His column of opinion and entertainment, "The Mothers And Fathers Italian Association", currently appears in Cemetery Dance magazine. He is the editor of nine anthologies, including the highly acclaimed, Stoker Award-winning Borderlands series edited with his wife, Elizabeth. His stories have been nominated for many awards, and have appeared in many best-of-the-year compilations.
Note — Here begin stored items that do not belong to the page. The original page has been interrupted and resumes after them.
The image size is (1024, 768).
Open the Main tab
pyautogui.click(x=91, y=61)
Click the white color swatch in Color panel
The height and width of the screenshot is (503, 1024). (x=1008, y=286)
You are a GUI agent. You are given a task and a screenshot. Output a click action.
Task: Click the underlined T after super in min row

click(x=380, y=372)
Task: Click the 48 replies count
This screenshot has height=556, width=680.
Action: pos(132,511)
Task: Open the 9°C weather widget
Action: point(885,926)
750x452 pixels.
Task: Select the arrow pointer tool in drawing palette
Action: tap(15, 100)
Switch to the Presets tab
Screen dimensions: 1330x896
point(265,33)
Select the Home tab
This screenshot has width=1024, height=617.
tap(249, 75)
Monteleone's five collections of selected short fiction are Dark Stars and Other Illuminations (1981), Rough Beasts and Other Mutations (2003),The Little Brown Book of Bizarre Stories (2004), Fearful Symmetries (2004), and Dark Arts (2014). His novels, The Resurrectionist and Night of Broken Souls, global thrillers from Warner Books, received rave reviews and have been optioned for films. The Reckoning (2000), a sequel to The Blood of the Lamb, and The Eyes of the Virgin (2002) have been published by Forge. His omnibus volume of essays about the book and film industries entitled The Mothers And Fathers Italian Association was published by Borderlands Press and won the Bram Stoker Award for Non-Fiction. He is also the author of the bestseller The Complete Idiot’s Guide to Writing a Novel (2004). His books and stories have been translated into fourteen foreign languages.

Monteleone has also written for the stage and television, having scripts produced for American Playhouse (which won him the Bronze Award at the International TV and Film Festival of New York and the Gabriel Award), George A. Romero’s Tales from the Darkside, and the Fox TV series Night Visions. He has written many feature-length screenplays, none of which have been produced.

== Awards ==
Among his awards, Monteleone is a five-time winner of the Bram Stoker Award in various categories as well as the Bram Stoker Lifetime Achievement award.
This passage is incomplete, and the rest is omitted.